Too Few Immigrants in Detention Facilities Are Vaccinated

Undocumented migrants in detention facilities continue to face exposure to the virus, despite a slight improvement from earlier in the year.

Despite the widespread availability of vaccines in the United States, the vast majority of immigrants held in detention in the country still haven’t received their first shot, allowing COVID-19 to spread unchecked through some detention facilities, reports Vox. As of last week, 8,221 immigrants in U.S. Immigration and Customs Enforcement (ICE) custody, or roughly 30 percent of the detained population, had received one dose of the vaccine. Just over 1,300, or about 4 percent, had received two doses. And while this number represents an improvement from May, when just 20 percent of people in ICE detention were inoculated, the vaccine rollout has proved too slow to keep up with the rising number of immigrants in detention, which has nearly doubled since President Joe Biden took office.

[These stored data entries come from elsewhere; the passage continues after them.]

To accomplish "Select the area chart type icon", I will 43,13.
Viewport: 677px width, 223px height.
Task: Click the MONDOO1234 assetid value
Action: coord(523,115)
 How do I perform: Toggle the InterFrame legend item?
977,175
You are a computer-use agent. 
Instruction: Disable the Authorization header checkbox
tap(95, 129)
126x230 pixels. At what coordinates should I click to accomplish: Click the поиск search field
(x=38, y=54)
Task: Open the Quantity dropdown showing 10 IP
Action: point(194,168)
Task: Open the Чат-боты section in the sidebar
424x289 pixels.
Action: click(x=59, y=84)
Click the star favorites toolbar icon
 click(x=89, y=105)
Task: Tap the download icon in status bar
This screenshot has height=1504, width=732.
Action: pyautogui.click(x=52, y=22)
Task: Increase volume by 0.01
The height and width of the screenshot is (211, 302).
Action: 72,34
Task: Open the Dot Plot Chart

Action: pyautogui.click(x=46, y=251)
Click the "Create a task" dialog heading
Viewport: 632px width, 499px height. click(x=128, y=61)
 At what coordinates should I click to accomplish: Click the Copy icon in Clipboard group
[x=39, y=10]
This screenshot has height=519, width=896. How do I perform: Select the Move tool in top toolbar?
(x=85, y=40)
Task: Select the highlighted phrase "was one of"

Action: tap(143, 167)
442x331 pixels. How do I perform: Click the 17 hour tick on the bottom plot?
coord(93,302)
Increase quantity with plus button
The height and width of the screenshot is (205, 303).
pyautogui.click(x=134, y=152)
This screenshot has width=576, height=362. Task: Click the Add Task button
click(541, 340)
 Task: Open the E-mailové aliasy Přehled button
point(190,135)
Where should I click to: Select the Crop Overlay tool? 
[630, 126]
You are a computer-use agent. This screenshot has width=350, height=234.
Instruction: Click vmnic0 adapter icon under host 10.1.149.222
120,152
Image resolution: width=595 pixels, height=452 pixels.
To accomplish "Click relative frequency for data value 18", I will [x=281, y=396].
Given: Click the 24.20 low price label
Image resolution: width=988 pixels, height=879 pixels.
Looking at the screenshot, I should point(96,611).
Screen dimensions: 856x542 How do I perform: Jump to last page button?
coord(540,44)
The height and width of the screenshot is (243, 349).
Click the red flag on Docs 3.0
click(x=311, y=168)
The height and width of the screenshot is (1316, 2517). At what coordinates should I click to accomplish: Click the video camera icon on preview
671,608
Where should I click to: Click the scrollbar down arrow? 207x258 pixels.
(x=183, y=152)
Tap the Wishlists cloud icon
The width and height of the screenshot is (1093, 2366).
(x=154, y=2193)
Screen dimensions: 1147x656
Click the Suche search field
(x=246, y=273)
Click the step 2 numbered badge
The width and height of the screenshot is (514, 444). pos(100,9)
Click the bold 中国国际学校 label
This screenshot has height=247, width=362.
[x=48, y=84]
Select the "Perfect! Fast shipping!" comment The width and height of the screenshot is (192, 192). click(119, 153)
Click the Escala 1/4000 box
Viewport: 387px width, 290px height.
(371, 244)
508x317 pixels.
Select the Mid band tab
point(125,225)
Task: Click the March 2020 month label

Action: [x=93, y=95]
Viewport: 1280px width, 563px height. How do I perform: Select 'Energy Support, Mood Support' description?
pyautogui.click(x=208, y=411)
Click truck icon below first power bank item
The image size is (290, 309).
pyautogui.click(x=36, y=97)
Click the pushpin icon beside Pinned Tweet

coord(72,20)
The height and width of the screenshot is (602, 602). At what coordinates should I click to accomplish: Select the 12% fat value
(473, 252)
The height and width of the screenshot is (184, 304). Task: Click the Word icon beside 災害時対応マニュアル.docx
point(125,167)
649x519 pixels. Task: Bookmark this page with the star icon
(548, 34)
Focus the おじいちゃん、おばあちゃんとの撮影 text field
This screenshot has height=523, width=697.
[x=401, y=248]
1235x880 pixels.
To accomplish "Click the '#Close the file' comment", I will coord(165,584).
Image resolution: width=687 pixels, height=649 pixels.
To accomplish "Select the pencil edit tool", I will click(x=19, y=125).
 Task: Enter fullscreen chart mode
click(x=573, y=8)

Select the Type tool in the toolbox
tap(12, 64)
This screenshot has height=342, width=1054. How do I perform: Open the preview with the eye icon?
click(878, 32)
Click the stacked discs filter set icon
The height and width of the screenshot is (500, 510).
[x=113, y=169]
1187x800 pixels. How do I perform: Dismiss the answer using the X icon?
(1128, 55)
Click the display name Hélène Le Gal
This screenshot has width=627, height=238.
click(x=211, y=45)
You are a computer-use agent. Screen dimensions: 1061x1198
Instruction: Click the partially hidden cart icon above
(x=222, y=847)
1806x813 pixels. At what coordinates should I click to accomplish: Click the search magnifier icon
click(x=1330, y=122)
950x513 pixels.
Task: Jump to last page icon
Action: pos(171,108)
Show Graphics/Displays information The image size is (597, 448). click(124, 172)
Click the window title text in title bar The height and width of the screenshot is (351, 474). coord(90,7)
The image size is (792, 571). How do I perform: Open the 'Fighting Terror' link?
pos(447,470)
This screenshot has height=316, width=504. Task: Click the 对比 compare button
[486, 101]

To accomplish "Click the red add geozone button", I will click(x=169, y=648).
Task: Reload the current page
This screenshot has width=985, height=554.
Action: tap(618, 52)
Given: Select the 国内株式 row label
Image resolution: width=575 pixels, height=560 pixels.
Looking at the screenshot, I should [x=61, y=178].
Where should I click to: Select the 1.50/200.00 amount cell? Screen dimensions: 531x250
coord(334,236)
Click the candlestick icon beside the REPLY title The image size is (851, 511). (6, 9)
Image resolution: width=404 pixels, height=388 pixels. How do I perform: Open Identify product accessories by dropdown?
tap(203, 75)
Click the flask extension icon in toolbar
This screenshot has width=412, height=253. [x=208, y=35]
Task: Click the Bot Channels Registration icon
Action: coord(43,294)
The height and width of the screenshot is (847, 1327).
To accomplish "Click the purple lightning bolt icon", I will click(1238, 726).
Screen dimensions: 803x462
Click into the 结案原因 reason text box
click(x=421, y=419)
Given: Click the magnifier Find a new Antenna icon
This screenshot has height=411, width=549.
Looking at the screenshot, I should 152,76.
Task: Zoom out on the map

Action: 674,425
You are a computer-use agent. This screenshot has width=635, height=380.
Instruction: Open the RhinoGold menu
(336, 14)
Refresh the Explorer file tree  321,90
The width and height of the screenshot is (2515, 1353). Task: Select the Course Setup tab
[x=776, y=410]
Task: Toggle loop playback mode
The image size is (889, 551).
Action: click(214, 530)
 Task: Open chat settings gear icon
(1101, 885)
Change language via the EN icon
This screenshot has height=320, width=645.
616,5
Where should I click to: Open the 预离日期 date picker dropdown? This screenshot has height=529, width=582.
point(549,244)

There have been more than 19,000 Covid-19 cases in ICE detention, nine related deaths since the onset of the pandemic and, most recently, 921 active cases across 51 ICE detention facilities nationwide. Some of the worst outbreaks are occurring in Arizona, Texas and Louisiana, which all have lower than average vaccination rates in general. ICE presides over a network of detention facilities nationwide, most of which are run not by the agency itself, but by contractors including private prison companies and county jails, which the agency has used as an excuse to cede responsibility to state and local authorities to vaccinate immigrants in its custody. However, ICE has recently changed tactics, obtaining its first allocation of 10,000 vaccine doses and initiating nationwide distribution.